Selected passage:
--------------------

I watched a couple of other kids go before me, and while they struggled, they all at least did it a couple of times. They may have flopped around like a seabass on methamphetamines, but nobody died. I was fully prepared to set the “Number of Days Without an Accident” box back to 0. After a liftoff from “somebody” (I genuinely have no idea who it was anymore, other than that they said the word “yup” like twenty times first), I held the bar out over my chest.
What happened next was probably similar to when somebody bungee jumps with a cord that’s just a couple of feet too long, but they have no idea. The bar dropped to my chest/sternum/bony parts just as fast, and probably damaged just as many internal organs. I think I made some sort of cry for help that sounded like if somebody was trying to whistle while in the middle of a hotdog eating competition before the aforementioned “somebody” lifted the bar off of my now slightly concave torso.
The look of disappointment that I received from one of the gym teachers would not have been more severe had he just found me rehearsing dance moves for Justin Beiber’s World Tour (and also had the Beibs not been like a fetus when this happened), and he halfheartedly directed me over to the next bench… the “girl’s bench.”
The girl’s bench was just a bench with an empty 45lb bar on it, where I saw a couple of girls go through a couple of motions that you could sort of call a bench press, but with all of the detached indifference you would expect from a bunch of 14-year-old girls in gym class.
No problem, my stupid brain thought, because I was too young to realize that not every attempt at redemption looks like Ralph Macchio standing on one leg and sounds like a wailing guitar solo. I laid down, assumed “the position,” and lifted the bar off the hooks all by myself… where I was then promptly stapled to the bench like a “Drummer Wanted” poster is stapled to a telephone pole.
At that point, I was instructed to just “go stretch,” which is like gym teacher lingo for “thank God you’re not my kid.”
After that first experience with weight training, which went over about as well as the United States storming the beaches of Normandy, I began to lift on a regular basis. Not well, mind you, but at least it was regular. I think I gained 5lbs the first couple of months, which was enough to keep me from going airborne every time somebody turned on a desk fan.
So when you see me and think “that guy’s always been able to do this,” instead think, “that guy is lucky he wasn’t placed in a gym locker and forced to eat the combination for sustenance.”
Also, make sure you picture me in really big pants.
Thank you for sharing this not everyone is born with genetics for lifting I myself was also skinny when i got into high school but if it weren’t for my gymnastics coach who was also the weight coach I wouldn’t be where I am today. It also shows how important consistency is for sure in this profession.

--------------------

(Stored entries)
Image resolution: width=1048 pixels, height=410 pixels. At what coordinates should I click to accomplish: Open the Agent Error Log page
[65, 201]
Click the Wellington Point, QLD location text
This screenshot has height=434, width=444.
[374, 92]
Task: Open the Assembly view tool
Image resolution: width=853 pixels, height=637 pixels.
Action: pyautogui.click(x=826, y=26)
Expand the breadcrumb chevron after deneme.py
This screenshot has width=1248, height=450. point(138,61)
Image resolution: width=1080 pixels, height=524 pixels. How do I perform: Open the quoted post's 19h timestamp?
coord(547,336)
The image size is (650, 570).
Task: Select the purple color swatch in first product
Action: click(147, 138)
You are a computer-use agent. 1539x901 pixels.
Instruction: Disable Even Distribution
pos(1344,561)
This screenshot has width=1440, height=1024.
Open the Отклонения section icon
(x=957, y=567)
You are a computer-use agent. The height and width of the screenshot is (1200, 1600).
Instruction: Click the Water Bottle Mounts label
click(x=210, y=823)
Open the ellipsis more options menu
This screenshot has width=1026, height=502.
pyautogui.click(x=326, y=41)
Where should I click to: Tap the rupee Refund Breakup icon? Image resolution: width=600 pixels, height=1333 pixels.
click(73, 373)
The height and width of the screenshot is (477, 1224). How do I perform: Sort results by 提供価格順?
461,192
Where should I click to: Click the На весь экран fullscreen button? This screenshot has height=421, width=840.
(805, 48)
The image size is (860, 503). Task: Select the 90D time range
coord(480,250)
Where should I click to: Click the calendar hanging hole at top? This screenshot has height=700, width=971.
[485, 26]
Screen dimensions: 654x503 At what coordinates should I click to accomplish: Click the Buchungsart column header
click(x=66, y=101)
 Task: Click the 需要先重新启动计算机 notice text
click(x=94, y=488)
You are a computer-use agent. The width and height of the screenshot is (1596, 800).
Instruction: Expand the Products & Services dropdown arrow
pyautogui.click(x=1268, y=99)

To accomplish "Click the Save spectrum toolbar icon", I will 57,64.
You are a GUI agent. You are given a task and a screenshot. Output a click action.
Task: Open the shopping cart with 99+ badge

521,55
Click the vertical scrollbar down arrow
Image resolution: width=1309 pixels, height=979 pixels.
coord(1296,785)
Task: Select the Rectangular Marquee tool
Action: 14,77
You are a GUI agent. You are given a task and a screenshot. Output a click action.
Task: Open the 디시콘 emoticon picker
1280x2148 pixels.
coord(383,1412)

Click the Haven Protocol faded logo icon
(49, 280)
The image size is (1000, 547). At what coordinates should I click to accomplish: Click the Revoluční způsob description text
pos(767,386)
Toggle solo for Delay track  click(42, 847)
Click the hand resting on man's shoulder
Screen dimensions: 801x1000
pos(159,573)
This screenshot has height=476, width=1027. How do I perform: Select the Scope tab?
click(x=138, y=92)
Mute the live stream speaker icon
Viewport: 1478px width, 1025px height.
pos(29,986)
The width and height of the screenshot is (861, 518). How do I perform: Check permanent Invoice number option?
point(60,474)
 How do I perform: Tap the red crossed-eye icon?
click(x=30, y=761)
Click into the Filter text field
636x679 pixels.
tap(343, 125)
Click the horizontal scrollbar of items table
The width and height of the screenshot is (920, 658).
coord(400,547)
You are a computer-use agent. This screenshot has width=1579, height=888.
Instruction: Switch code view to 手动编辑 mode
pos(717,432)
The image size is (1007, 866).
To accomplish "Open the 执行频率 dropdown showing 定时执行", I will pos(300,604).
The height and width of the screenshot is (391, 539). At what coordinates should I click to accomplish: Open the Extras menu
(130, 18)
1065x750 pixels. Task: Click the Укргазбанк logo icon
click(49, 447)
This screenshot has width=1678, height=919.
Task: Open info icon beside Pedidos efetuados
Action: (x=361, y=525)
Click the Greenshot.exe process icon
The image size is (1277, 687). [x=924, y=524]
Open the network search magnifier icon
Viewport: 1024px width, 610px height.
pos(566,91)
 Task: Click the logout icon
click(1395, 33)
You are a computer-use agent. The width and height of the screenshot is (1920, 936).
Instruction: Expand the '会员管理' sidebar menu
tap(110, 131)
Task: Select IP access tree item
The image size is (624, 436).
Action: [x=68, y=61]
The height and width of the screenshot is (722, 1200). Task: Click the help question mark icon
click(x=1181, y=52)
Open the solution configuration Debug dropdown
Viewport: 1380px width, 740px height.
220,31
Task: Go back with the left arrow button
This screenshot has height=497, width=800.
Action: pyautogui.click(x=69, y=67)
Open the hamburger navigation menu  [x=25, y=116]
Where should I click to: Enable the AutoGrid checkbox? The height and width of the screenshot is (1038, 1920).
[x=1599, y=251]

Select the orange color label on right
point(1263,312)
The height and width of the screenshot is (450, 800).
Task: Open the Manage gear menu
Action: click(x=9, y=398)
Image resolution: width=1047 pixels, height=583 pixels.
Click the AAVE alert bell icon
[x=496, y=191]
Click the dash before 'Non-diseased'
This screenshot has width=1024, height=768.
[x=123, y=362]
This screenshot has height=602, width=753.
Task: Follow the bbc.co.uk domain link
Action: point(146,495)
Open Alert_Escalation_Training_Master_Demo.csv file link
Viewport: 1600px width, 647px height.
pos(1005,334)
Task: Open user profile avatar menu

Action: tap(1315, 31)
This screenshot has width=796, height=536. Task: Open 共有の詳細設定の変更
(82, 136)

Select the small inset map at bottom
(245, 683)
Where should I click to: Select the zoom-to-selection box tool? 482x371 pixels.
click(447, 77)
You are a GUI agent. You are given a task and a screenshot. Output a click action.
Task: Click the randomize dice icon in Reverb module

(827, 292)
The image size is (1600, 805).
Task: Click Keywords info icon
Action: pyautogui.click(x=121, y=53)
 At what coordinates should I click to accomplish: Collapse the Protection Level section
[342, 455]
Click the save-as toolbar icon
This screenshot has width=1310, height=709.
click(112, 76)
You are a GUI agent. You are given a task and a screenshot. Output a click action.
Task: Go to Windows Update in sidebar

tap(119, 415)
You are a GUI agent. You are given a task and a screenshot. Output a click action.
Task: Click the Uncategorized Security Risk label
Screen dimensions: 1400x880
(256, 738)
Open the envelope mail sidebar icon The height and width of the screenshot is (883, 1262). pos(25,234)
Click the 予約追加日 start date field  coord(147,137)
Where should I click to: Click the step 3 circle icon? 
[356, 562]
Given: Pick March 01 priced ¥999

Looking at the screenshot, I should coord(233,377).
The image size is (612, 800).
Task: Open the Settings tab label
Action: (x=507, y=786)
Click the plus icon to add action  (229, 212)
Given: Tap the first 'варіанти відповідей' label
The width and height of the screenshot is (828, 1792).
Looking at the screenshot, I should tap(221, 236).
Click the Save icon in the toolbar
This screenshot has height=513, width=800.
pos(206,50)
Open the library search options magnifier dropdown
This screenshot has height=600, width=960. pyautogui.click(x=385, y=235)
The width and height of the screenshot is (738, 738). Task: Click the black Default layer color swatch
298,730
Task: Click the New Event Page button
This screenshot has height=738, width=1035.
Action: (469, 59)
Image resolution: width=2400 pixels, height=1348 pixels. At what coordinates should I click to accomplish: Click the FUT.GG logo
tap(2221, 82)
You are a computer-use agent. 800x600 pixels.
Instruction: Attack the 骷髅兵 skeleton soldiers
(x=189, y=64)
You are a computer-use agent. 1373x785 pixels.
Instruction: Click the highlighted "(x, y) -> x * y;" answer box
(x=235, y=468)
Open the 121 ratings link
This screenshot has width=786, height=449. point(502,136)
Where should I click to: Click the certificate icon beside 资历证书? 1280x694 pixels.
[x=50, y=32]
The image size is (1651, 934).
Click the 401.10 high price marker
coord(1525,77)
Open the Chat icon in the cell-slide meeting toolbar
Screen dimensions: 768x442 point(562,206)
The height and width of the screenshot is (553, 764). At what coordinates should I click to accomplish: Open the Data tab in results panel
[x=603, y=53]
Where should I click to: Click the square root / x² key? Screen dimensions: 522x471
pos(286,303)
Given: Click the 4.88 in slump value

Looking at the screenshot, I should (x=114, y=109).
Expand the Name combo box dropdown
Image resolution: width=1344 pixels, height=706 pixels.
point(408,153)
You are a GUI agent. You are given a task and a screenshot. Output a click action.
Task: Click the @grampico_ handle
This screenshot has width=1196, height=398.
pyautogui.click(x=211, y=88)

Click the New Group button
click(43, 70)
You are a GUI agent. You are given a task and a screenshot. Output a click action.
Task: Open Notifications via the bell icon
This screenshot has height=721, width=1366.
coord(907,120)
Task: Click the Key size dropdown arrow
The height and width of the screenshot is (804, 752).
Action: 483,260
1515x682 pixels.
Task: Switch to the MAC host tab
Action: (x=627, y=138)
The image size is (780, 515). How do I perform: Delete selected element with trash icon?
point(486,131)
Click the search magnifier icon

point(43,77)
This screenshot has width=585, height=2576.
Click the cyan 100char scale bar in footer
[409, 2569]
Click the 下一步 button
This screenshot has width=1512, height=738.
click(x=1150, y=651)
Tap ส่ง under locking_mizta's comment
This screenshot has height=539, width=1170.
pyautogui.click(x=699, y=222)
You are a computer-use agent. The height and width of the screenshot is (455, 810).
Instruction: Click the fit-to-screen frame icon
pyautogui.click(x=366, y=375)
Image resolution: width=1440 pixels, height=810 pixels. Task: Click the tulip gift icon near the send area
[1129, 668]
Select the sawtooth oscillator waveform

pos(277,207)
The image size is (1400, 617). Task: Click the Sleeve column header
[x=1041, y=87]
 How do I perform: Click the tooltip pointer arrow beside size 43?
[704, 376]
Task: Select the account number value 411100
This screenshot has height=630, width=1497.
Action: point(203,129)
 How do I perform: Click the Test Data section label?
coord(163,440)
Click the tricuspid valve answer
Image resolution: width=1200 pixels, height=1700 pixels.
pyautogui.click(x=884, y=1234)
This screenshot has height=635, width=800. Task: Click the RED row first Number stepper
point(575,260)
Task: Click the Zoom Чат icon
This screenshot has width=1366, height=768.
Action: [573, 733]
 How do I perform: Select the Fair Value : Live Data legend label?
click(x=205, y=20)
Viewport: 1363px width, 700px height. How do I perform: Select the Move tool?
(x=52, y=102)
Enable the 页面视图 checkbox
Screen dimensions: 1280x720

--------------------

Exercise instructions:
In the weight-training story, what was on the girl's bench? These entries come from a separate source.

Exercise response:
An empty 45lb bar.